In the 14th century BC the Egyptian queen Nefertiti painted her nails red with henna, but it was the ancient Chinese who created nail polish from gum arabic, egg white, beeswax and gelatine. A lipstick from a Babylonian tomb dating to about 4000 BC is the oldest cosmetic found in the Middle East. It may have belonged to a man.

The Greeks were less approving of cosmetics, a term that comes from their word kosmetikos, 'skilled in arranging'. But it was the Greek physician Galen who, in the 2nd century AD, is said to have transformed water, beeswax and olive oil into one of the first skin preparations, which he named 'cold cream'.

Roman women ensured a lily-white complexion by using either chalk or a poisonous, even deadly, cream of white lead, developed in the Indus Valley in the 3rd millennium BC. Poppaea, wife of the Roman emperor Nero, tried to imitate the translucent quality of youthful skin by painting her veins blue.

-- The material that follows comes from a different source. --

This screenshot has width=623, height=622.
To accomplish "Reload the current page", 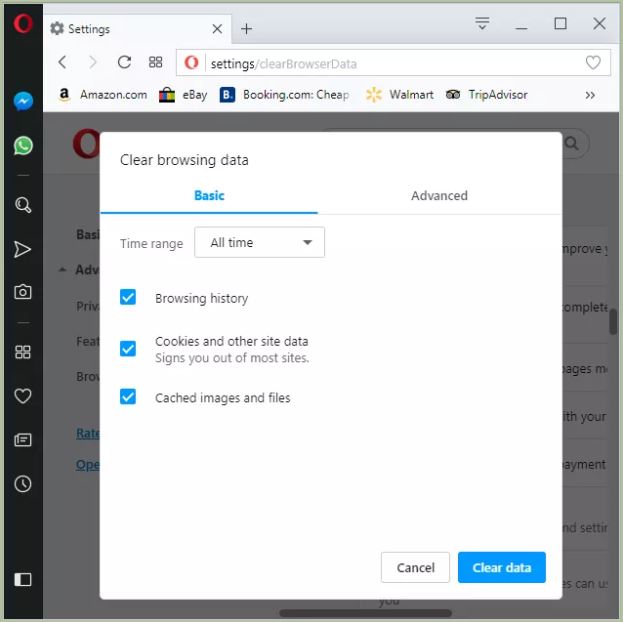I will (x=124, y=62).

Until the 18th century cosmetics were mostly the preserve of royalty, the wealthy and prostitutes. Only in the 1880s did perfume and toiletry firms such as Eugene Rimmel and Boots make face preparations more widely available. Painted nails became all the rage after the introduction of the first liquid nail polish in 1913. During the First World War factory work provided many women with more money to spend on such luxuries.

Hollywood revolutionised make-up , a term that was used only for theatrical products until it was made respectable from 1920 by Max Factor, a Polish immigrant wigmaker. After emigrating to the USA Max Factor developed film make-up in 1914. In 1918 his 'Society' range became the first make-up for the general public.